A partir desse depoimento, compreendo que Spivak oferece considerações não sobre a origem de suas características pessoais ou uma espécie confissão de sua história íntima, mas sim sobre como sua individualidade intelectual e comportamental desempenha reações e resistências a partir da posição que ela ocupa. É importante ressaltar que Spivak não descreve sua posição como algo transcendental ou fixo, e sim a relativiza com base na presença em diferentes estruturas que descreve na entrevista: o ambiente acadêmico “ocidental” (norte-americano, britânico, francês, etc.), o ambiente acadêmico indiano, a vida cidadã em Calcutá, Delhi, Estados Unidos, Grã-Bretanha, a vida familiar de classe alta em Calcutá, o casamento com um homem branco ocidental, etc. Todas essas estruturas facilitam uma perspectiva específica da posição de Spivak como mulher indiana, mulher do “Terceiro Mundo”, teórica pós-colonial, teórica feminista, e muitas outras definições que emergiram durante os diálogos. Acredito que a vivência de Spivak dentro dessas estruturas define o que é seu espaço representativo.
Um exemplo banal que ilustra esse modo de pensar, é quando Spivak decompõe o problema do significado de seu corte de cabelo no Ocidente e na Índia. O cabelo raspado da autora é um significante plural em sistemas distintos: na Índia, é um corte típico das viúvas, no Ocidente, é um corte trendy. Ele portanto não é algo fixo, mas multi-angular, temporário. Sua descrição desse problema reforça que sua visão intelectual não é aquela do entendimento através de um objeto de investigação, mas sim a da posição de sujeito. Mais surpreendente ainda é entender como Spivak aplica esse mesmo perspectivismo na solução de embates quotidianos, situações extra-acadêmicas. Em uma discussão no trânsito, ela se utilizou de “álibis” para criar uma estrutura de poder: um sinal de propriedade (o número da carteira de seguro) e um tom de voz autoritário de Mãe. Ela disse ao homem branco que estava gritando com ela “stop muttering” com um tom maternal e firme e “venceu” a discussão. Muitas outras situações equivalentes foram mencionadas nas entrevistas e revelam como Spivak pouco separa a teoria da prática.

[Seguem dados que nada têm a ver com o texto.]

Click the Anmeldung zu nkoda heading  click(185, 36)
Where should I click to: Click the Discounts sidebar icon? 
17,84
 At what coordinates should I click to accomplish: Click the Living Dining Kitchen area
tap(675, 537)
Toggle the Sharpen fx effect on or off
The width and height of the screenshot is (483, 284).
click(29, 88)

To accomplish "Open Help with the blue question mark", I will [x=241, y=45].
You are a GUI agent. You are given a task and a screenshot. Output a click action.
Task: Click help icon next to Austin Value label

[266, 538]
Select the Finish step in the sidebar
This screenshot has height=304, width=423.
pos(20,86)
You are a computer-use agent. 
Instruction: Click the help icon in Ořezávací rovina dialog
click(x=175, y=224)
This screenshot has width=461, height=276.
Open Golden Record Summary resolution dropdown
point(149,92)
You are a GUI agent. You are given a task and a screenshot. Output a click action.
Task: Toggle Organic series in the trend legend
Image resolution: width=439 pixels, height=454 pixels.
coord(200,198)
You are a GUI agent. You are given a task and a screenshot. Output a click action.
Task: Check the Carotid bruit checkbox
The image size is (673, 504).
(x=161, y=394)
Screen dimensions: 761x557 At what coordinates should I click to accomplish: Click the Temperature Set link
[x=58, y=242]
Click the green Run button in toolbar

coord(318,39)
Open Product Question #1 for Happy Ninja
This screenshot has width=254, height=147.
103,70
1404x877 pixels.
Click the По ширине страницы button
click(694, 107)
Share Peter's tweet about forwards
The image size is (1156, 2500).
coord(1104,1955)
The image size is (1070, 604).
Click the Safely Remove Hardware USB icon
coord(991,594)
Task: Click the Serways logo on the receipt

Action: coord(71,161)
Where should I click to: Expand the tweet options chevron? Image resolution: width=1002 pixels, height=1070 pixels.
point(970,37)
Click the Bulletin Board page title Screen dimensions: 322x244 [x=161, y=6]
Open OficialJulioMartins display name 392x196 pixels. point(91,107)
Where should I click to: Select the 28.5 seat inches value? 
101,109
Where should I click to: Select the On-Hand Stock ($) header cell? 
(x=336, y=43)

Essa sincronia cidadão X pensador acadêmico é talvez uma das discussões mais polêmicas da entrevista “Postmarked Calcutta, India”: é freqüentemente cobrado uma certa “legitimidade” de Spivak pela a academia, no sentido de haver uma harmonia entre a origem ou background da teórica e a matéria que ela irá lecionar. Um exemplo: quando Spivak foi convidada a lecionar Francês Moderno, ela enfrentou resistência por ser uma cidadã residente alienígena dos Estados Unidos. Em um segundo momento, ela tinha também que provar que era uma autêntica indiana marxista. Isso a levou posteriormente a depor que:
“You can only teach in the bosom of the superpower. Elsewhere, it’s about ‘other people’ “.
Isso quer dizer que os “outros” não podem ensinar, mas somente transferir informação, já que eles ocupam uma posição alheia, exótica, e aquilo tem pouco a interferir sobre aqueles que acolherão a informação, neste caso, os alunos ocidentais. No entanto, Spivak menciona que no momento da entrevista, ela já gozava de um espaço representativo de maior autoridade. Para finalizar, gostaria de levantar a questão:
Sobre as demandas que recaem sobre a mulher teórica “terceiromundista”:A necessidade de Spivak de provar sua posição em uma estrutura específica, é uma demanda do Ocidente feita exclusivamente aos teóricos “pós-coloniais”? É esperado uma posição específica dos teóricos Ocidentais, ou isso é uma expectativa exclusiva em relação aos teóricos “fora do eixo”?